RUSSIA Collusion: 'Morning Joe' Suggests Russia Behind Epstein Suicide
Jeffrey Epstein, the financier and convicted sex criminal recently re-arrested on charges of sex trafficking, was reportedly found dead in his cell on Saturday. Official claims that he had committed suicide were met with skepticism, considering Epstein's connections to many powerful men and women who have been implicated in the sex crimes charges. Given Epstein's connection to Bill Clinton, many suggested Clinton orchestrated his death. But at least one prominent Trump critic went for the Trump-Russia collusion angle.
"A guy who had information that would have destroyed rich and powerful men’s lives ends up dead in his jail cell. How predictably...Russian," Joe Scarborough, co-host of MSNBC's Morning Joe, tweeted Saturday morning.

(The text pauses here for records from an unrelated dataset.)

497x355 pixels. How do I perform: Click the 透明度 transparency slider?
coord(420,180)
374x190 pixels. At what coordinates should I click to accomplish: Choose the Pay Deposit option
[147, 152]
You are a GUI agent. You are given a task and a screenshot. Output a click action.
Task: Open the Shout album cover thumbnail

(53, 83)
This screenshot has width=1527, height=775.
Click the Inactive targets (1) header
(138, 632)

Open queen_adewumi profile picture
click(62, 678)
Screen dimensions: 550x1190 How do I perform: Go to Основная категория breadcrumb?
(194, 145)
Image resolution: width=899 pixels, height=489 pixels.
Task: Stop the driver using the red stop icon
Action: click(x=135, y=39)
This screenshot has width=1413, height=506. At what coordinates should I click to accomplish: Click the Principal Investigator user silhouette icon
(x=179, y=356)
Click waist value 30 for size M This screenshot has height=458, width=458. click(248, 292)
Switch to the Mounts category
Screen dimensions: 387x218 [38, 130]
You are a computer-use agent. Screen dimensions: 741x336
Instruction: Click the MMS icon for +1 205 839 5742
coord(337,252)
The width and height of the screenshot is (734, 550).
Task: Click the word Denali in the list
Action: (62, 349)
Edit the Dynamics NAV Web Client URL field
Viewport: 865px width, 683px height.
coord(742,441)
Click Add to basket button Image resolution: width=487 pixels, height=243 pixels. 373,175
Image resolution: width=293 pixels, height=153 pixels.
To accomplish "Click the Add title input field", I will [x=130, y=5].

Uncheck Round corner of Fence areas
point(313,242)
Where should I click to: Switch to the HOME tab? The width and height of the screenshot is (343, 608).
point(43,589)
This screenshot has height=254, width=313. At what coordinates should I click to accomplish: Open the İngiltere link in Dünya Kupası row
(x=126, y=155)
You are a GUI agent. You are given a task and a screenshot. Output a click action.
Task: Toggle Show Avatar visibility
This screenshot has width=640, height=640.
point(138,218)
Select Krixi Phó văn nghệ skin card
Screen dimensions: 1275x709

Scarborough added, "He reportedly tried to kill himself two weeks ago. And is allowed to finish the job now? Bulls**t."
Democrats and the media have rushed to paint the Epstein sex trafficking charges as a Trump scandal, despite the president's disavowal of Epstein. He banned the financier and sex criminal from Mar-a-Lago years ago.
Those consumed with Trump-Russia paranoia will interpret everything according to that lens, it seems. Even after former Special Counsel Robert Mueller's report effectively disproved the idea of collaboration between Trump's campaign and Russia and after Mueller's embarrassing flub last month suggested that he wasn't leading the investigation that seemed calculated to undermined the president, Russia is the narrative that just won't die.
Morning Joe did his part to keep that narrative alive, just as many conservatives — even a Trump administration staffer — grasped at the "Clinton body count" narrative. Both sides need to take a deep breath and see what an investigation reveals. The death is extremely fishy, and skepticism seems warranted, but that does not justify jumping to politically-motivated conclusions.
While the Hillary body count angle seems rather predicable, Joe Scarborough shows that Trump critics, too, can promote conspiracy theories about convenient suicides connected to powerful people.